Все остальное было еще не решено. Сейчас, взглянув на Катину фотографию, он вдруг нашел это решение, — оно выскочило у него, как петрушка из раешника. Но он и виду не подал, что все в нем заплясало от торжества… Сел на велосипед и поехал через улицу к длинному дому с большими окнами и оголенными тополями перед ним. Это была школа, где помещался штаб; его адъютанты и он сам квартировали в одной комнате.
Через час к нему привели Рощина. Впереди него шел Левка, позади махновец, — в енотовой шапке из поповского воротника, с черной лентой наискосок, — подталкивал Рощина в спину дулом револьвера. Махно сидел на ситцевом диванчике, продранном до пружин.

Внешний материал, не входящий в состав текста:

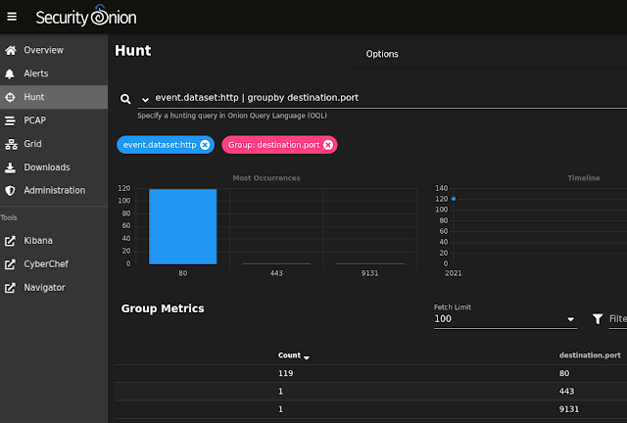Remove the event.dataset:http filter chip
This screenshot has width=627, height=423.
pyautogui.click(x=205, y=145)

— Это что? — крикнул он высоким голосом. — В стражников, в царских жандармов играете? Отставить оружие! Выдь! — кивнул он снизу вверх желтым, испитым лицом на махновца. (Тот сейчас же, топая сапожищами, кинулся за дверь.) Махно поднялся с диванчика, сжал сухой кулачок и ударил Левку в лицо, в губы, в нос.
— Кат! Кат! — завизжал он. — Алкоголик! Сифилитик! Пачкаешь идею! Пачкаешь меня!
Левка Задов, хорошо зная батьку, не стал дожидаться разворачивания его гнева, втянул голову в жирные плечи, закрывшись руками от ударов, выпятился за дверь и прикрыл ее за собой.
Махно снял фуражку, — лоб его был мокрый. Он опять сел на диванчик. Ему не хватало четок, чтобы совсем походить на изувера-послушника.
— Сядьте, пожалуйста. — Он махнул длинной рукой, указывая Рощину на стул. — Если вас и придется расстрелять, все равно — позор, позор — оскорблять человеческое достоинство. Возьмите папиросу, закуривайте. Вы разведчик?
— Нет, — глухо ответил Рощин, усмехнулся и взял папиросу.
— Добровольческий офицер?
— Я дезертировал. Кончил с этим. Вы же мне все равно не верите, — чего я буду рассказывать…
— Мне не врут, — сказал Махно тем же высоким, особенным голосом, который трудно было бы записать на нотные знаки. Рощину он показался похожим на клекот. — Мне не врут, — повторил он, и глаза его, сухие и немигающие, выражали такое превосходство воли, что трудно было глядеть в них. Навертывались слезы у того, кто хотел бы выдержать этот взгляд. Все же Рощин выдержал. У него после давешнего трещала голова, — преодолевая эту боль, он весь собрался для последней схватки.